[Collected data]

========

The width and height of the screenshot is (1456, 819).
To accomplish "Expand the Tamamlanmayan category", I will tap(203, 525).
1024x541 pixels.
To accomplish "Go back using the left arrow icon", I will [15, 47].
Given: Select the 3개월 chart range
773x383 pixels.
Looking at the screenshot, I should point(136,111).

========

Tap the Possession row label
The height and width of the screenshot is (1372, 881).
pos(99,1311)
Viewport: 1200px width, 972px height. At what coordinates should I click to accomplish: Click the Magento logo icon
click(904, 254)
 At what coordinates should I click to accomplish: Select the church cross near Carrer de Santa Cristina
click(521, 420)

========

■ EXERCISE INSTRUCTIONS: Locate and copy each line in the data above that includes the word "will".

■ TASK OUTPUT:
To accomplish "Expand the Tamamlanmayan category", I will tap(203, 525).
To accomplish "Go back using the left arrow icon", I will [15, 47].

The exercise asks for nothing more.